そこで、日本オリンピック委員会(JOC)が提唱する「ワンカンパニー・ワンアスリート」がどの程度実効があるのか興味がある。これは一企業が一人の選手(チームスポーツならチームの中の一人)をサポートする方策で、JOCと経済同友会がそのマッチングにかかわる試みだ。このやりかたをもっとコンパクトに実施するなら、一企業=選手の一(あるいは複数)ゲームというのもあるかもしれない。複数のサポーター=一企業というのもあるだろう。ちなみに、こうした関係づくりは音楽家サポートにも使えるかもしれない。

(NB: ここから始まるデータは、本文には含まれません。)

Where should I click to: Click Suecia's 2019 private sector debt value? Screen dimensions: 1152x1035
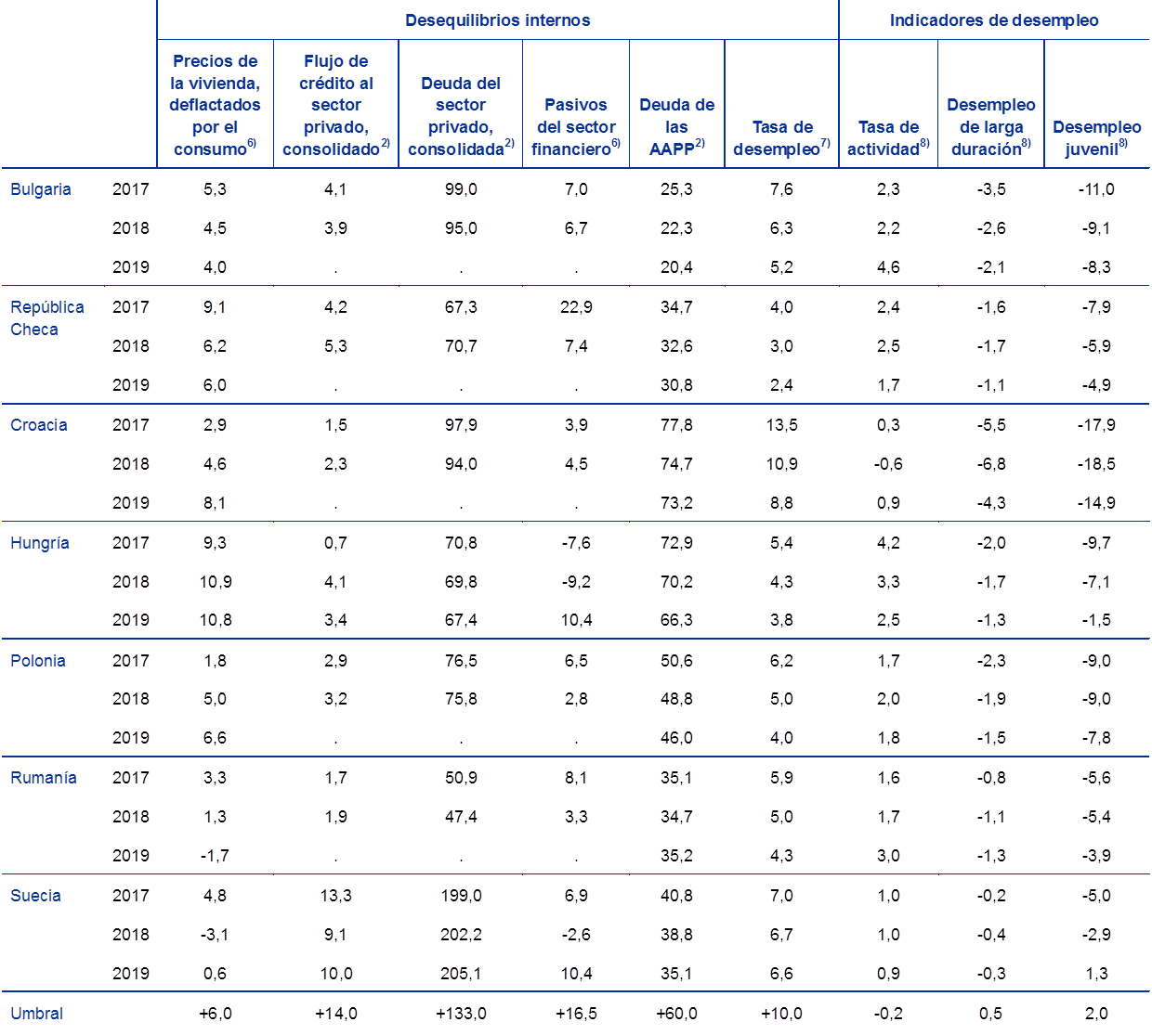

以上挙げてきた現状にあって考えることのひとつは、企業が選手を支配する感覚を持つべきでないことである。優れた選手はその分野のプロであり、十分に敬意を払うべき相手である。企業がサポートの見返りとしてユニフォームにロゴマークを纏ったりすることは必要な条件ではなく、選手に帰属してよい点ではないか。もうひとつは、企業が有名選手サポートに走らないようにすることである。スポーツには多様性が伴うことに意義があり、公正な手続きのもとに、サポート行動を長続きさせなければならない。たぶん、現状の最大の問題はお互いがお互いの世界を知らなさすぎることにある(*)。だからそこにきちんとした橋を架ける必要がある。